Leider handelt es sich beim Pub im Stadtviertel Monteverde nicht um den einzigen Corona-Ausbruch in Rom. 21 Fälle können auf ein Lokal in Ostia und neun Fälle auf ein Sommercamp eines Sportclubs zurückgeführt werden. Zudem wurden aus ganz Italien weitere Corona-Hotspots gemeldet. Auf der Insel Pantelleria führte eine private Party junger Leute zu 26 Corona-Positiven. Dies könnte dazu beitragen, dass die ganze Insel zu einer „roten Zone“ erklärt werden muss. Ähnlich wie auf Pantelleria kam es auch in Venetien nach zwei Partys zu insgesamt 24 Neuinfektionen. In Caserta in Kampanien hingegen musste nach dem Auftreten von 44 Corona-Fällen das Sommerlager einer Pfarrgemeinde auf Weisung des Bürgermeisters geschlossen werden.

ANSA/SIMONE VENEZIA

Angesichts der ausgelassenen Feier nach dem EM-Sieg der italienischen Fußballnationalmannschaft und der in ganz Europa zu beobachtenden Erhöhung der Corona-Zahlen befürchten nicht wenige Experten eine massive Erhöhung der Anzahl der neu entdeckten Corona-Cluster.

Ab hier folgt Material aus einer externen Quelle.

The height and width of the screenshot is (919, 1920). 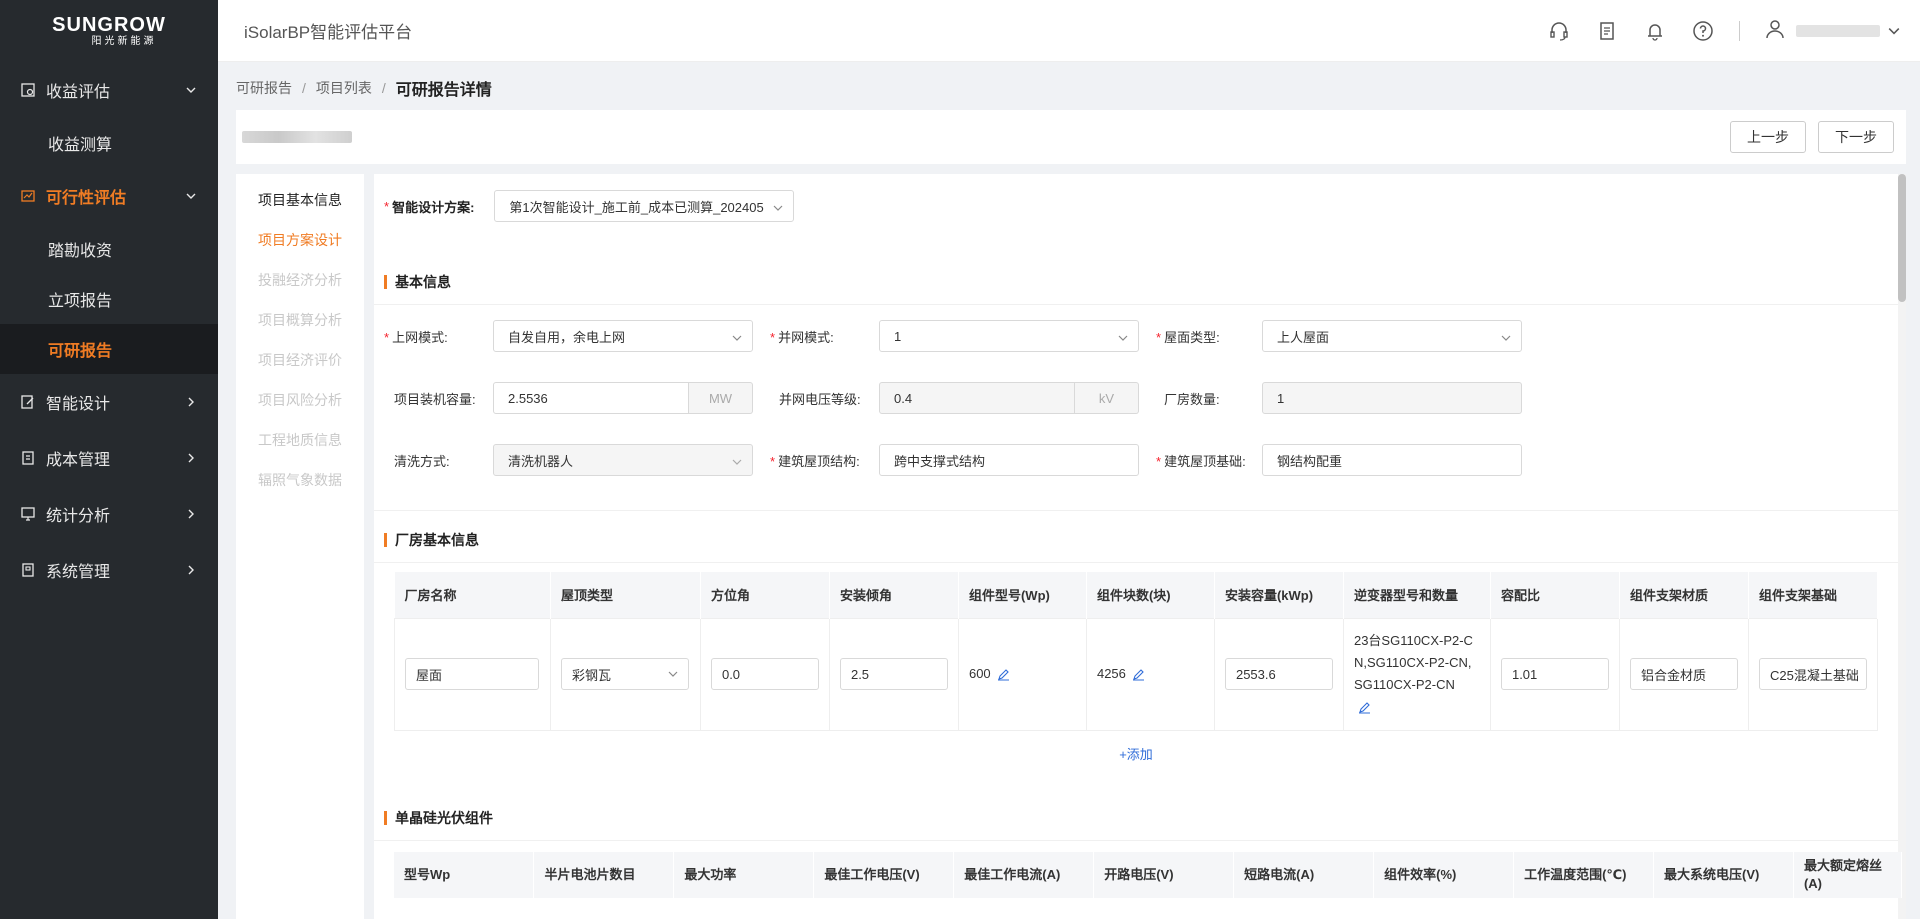 I want to click on tilt-input: 2.5, so click(x=894, y=674).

Da der Finalsieg der Azzurri erst eine Woche alt ist und die bisher aufgetretenen Ausbrüche allesamt auf frühere Spiele und Siegesfeiern zurückgehen, rechnen mehrere angesehene Virologen und Epidemiologen ab dem Ende dieser Woche mit dem Auftreten neuer Ausbrüche.

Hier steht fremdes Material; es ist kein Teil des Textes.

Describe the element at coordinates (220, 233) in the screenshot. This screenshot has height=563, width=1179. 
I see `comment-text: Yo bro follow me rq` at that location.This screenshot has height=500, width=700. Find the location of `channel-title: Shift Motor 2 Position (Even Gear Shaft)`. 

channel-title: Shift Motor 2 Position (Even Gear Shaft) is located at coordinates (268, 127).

In diesem Zusammenhang weisen die Fachexperten auch darauf hin, dass die geringe Impfrate unter den Minderjährigen und jungen Leuten die Ansteckung mit der hochinfektiösen Delta-Variante des Coronavirus stark begünstigt. Politischen Beobachtern zufolge könnte die Angst vor der „Variante azzurra“ zusammen mit dem allgemeinen Anstieg der Neuinfektionen in der römischen Regierung jene Stimmen stärken, die nach französischem Modell mit einer am Besitz des „Grünen Passes“ gebundenen Bewegungsfreiheit die Impfkampagne neu befeuern wollen.